Public laundry in GuatemalaWe were finally out of the shallowest water in about 20 minutes and anchored to complete all the official procedures required to enter into the country.  We called an agent on the VHF radio and about 30 minutes later, a boat approached with seven men onboard.   The boat captain and his helper remained on board, but the agent, Immigration Officer, Port Captain, Coast Guard Captain, and doctor all boarded our boat.  One of our cruising friends said that with everyone in their various uniforms, he felt he had been visited by the “Village People”.  The officials reviewed our passports, boat documentation, and the clearance papers from Honduras and asked a few questions.  The doctor never posed any questions, so I guess we looked healthy enough!  Ann served everyone lemonade and homemade banana bread and they were off the boat in less than 30 minutes.

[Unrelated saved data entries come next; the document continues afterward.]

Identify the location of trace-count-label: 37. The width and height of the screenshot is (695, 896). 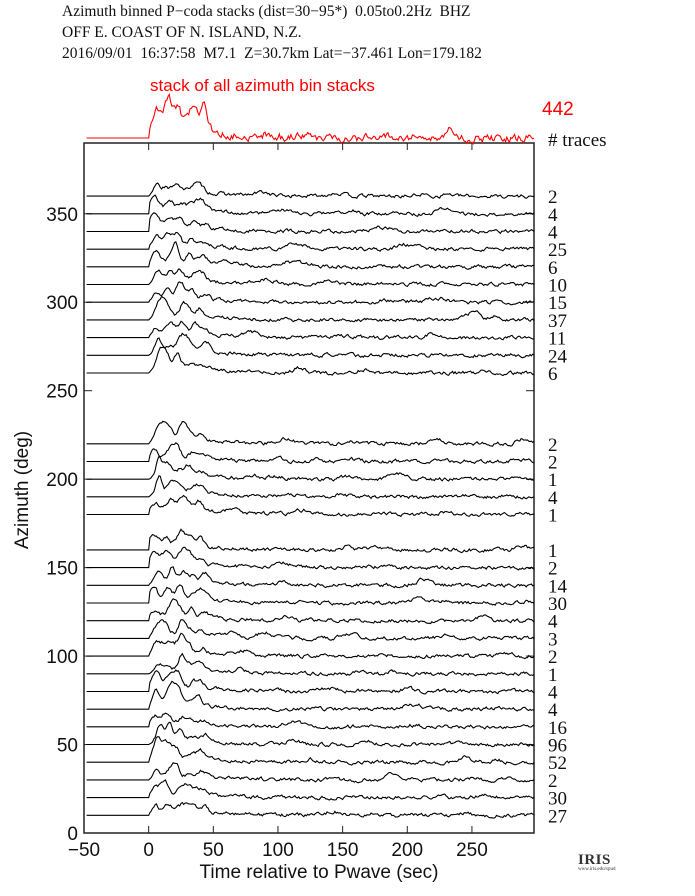
(558, 322).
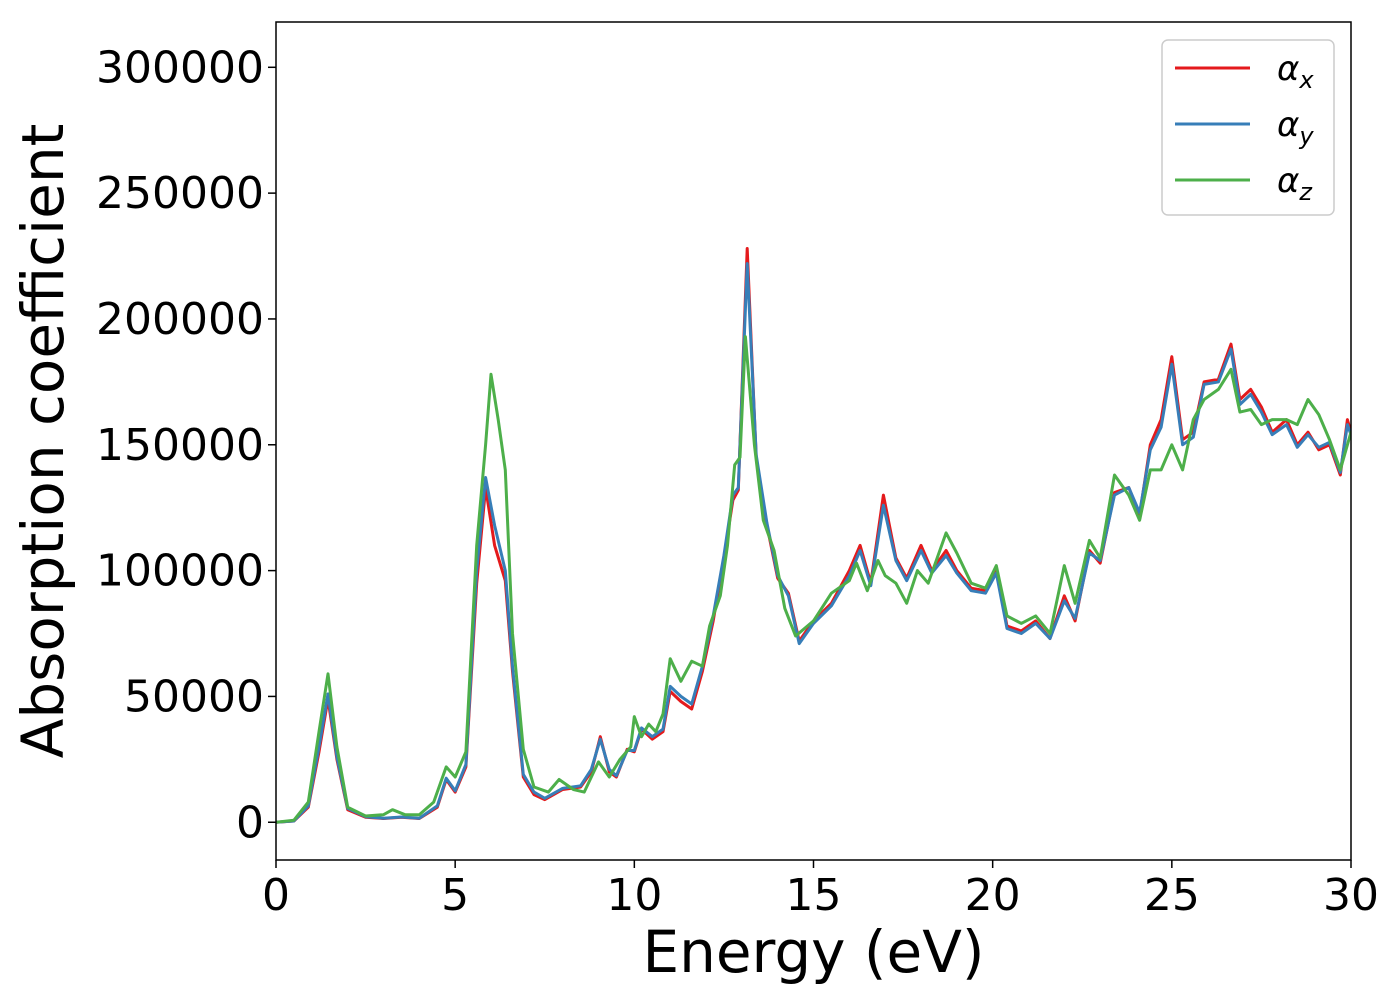 This screenshot has width=1400, height=1000. I want to click on y-tick-label: 250000, so click(180, 194).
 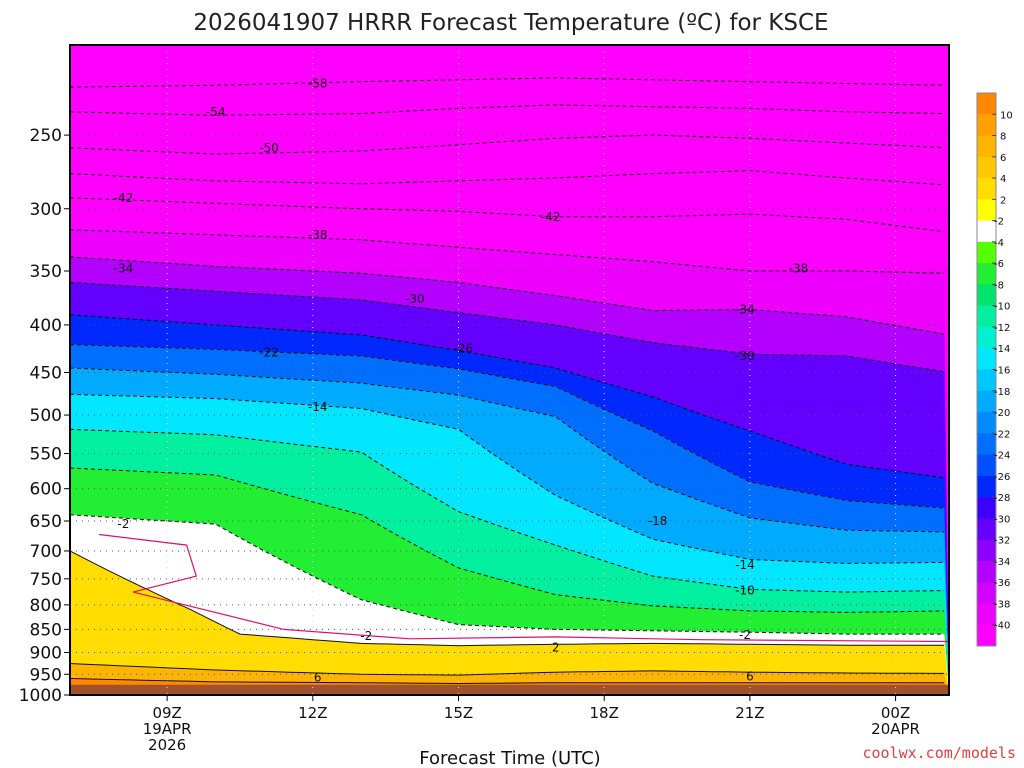 I want to click on colorbar-label: -36, so click(x=1002, y=584).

Public laundry in Livingston, Guatemala

In the town of Livingston , we saw a very interesting version of a public laundry. There is roof with open sides covering 13 concrete basins.  At one end of the structure, there is a water pipe with continuous running water.  Women use buckets to obtain water from the pipe and pour into the concrete basins.  Some of the basins are shallow with ridges, where clothes are soaped and scrubbed with a stiff bristle brush.  Other basins are deeper and are used to rinse the clothes.  We were told there are three similar facilities in Livingston .   We have seen areas along rivers often used for laundry, but this is our first time to see this type of infrastructure provided for a public laundry.

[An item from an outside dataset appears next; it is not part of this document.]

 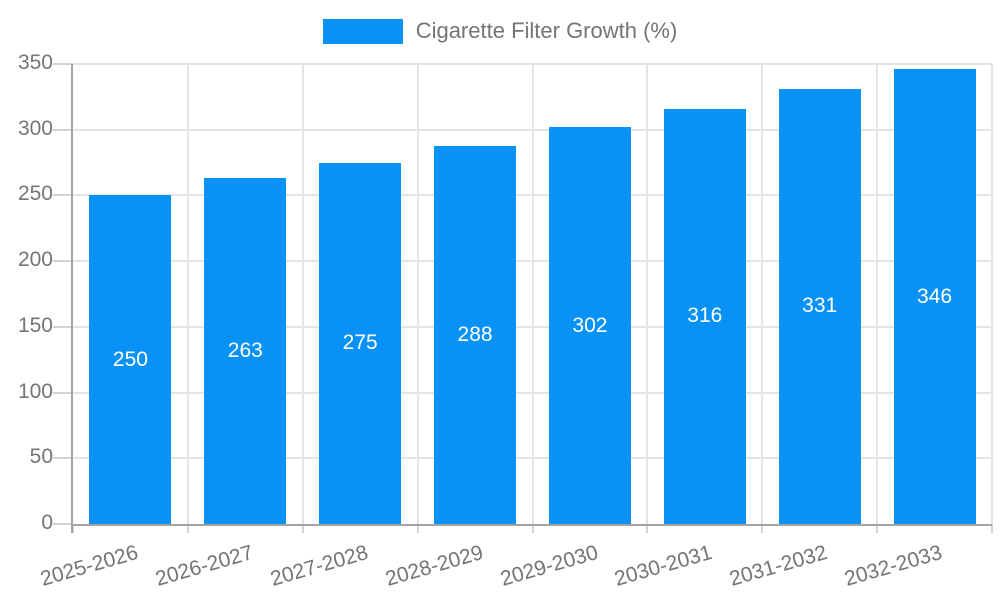 I want to click on x-tick-label-2027-2028: 2027-2028, so click(x=319, y=566).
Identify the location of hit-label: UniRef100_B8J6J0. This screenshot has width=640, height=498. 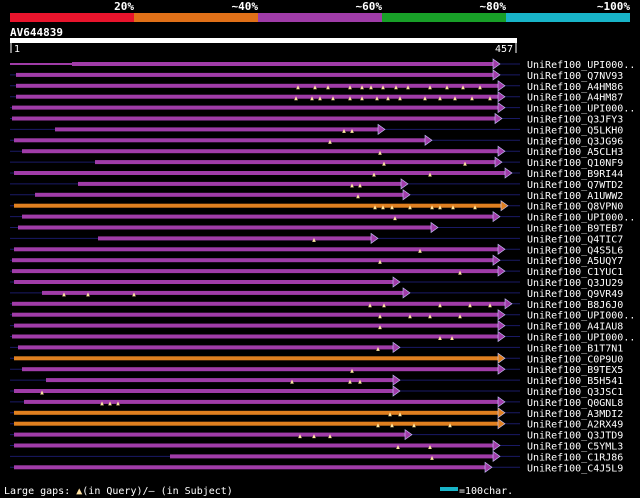
(575, 306).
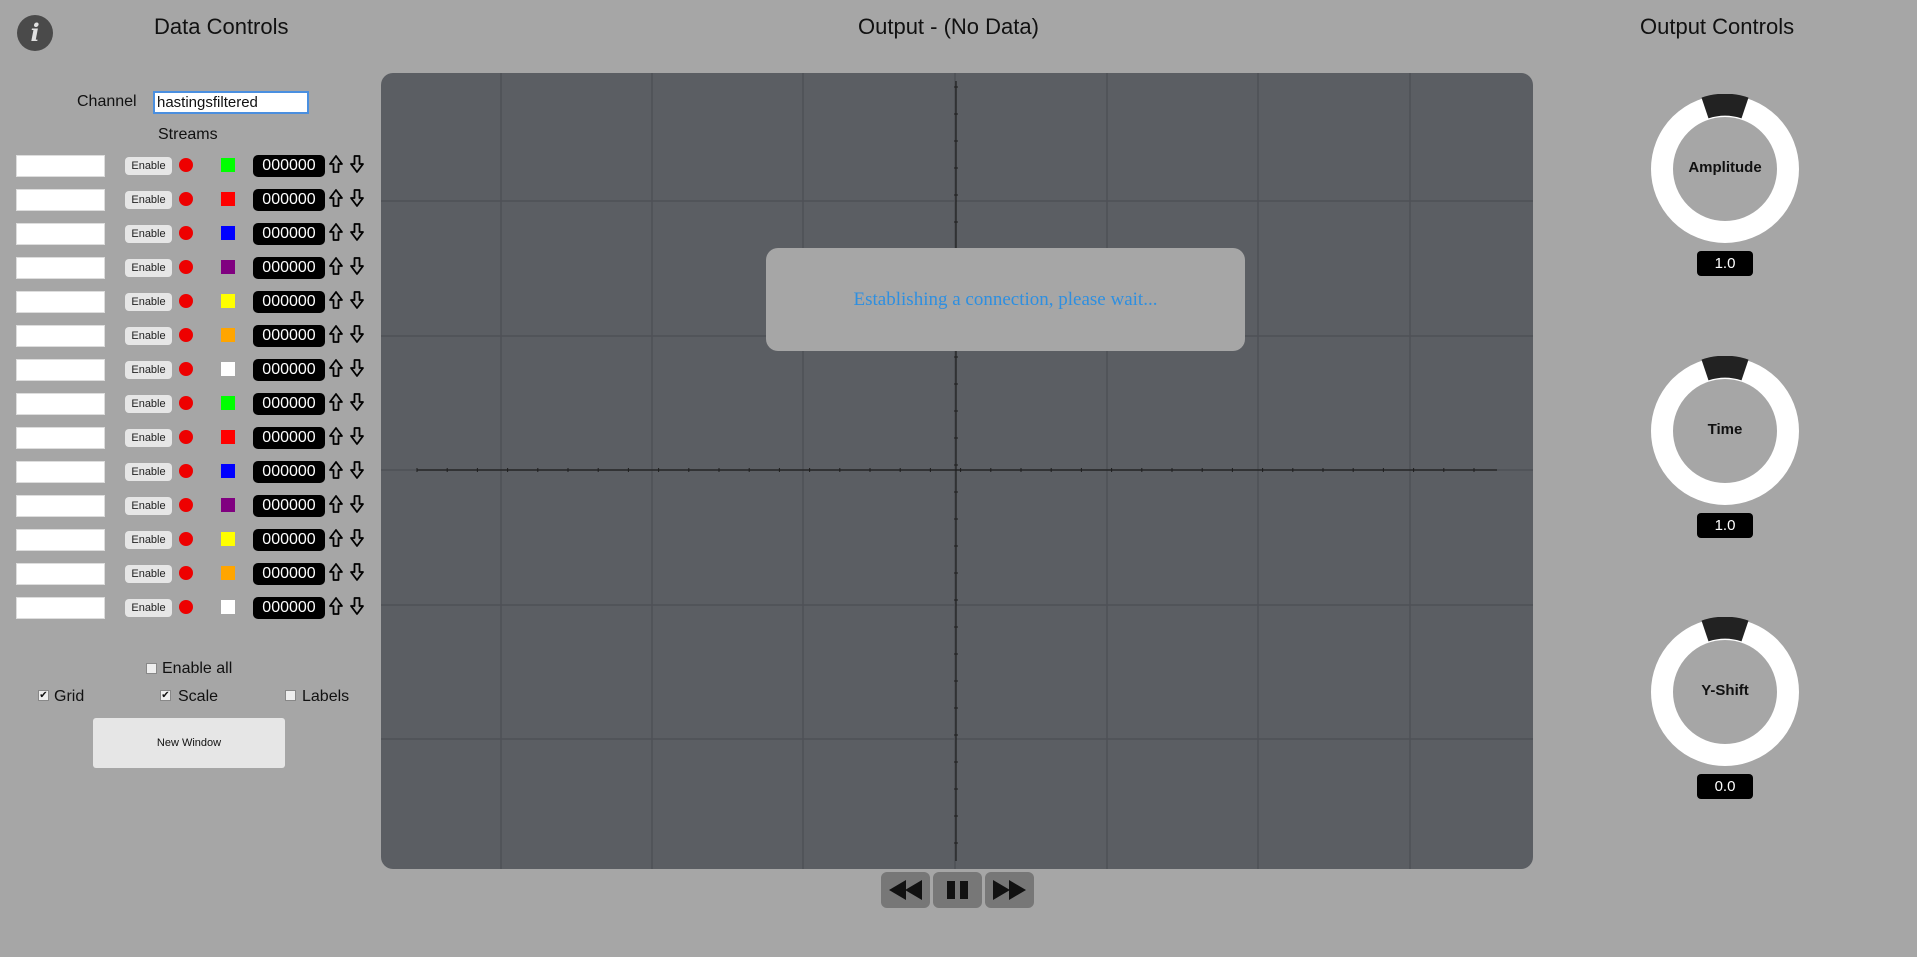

Rio Dulce riverThe river was busy with boat traffic as we made our way upriver.   Most of the small villages on the river can only be accessed by water, so boats are the only form of transportation.   Most of the boats are powered by outboard engines, but we also saw small dugout canoes powered by paddles.  After about eight miles, we stopped overnight in Texan Bay for a tasty meal of chicken-fried steak, mashed potatoes, and gravy and took the dinghy to explore some of the smaller streams that run into the river.


Rio Dulce River


Bird guests

 

Birds woke us the following morning and we looked out to see about 20 birds (10 perched on each side of the boat) making a new home on our boat.  We also found sticks and straw on the deck, so we are convinced they were building a nest somewhere.  We haven’t found the nest, so we hope that we pulled up our anchor before the nest was completed.


 

Only half of our morning bird guests

We continued our journey another ten miles up the river and arrived at Mario’s Marina which will be our home for the next four months.   It is hot and steamy at the docks, so we make use of the cooling swimming pool every afternoon to survive.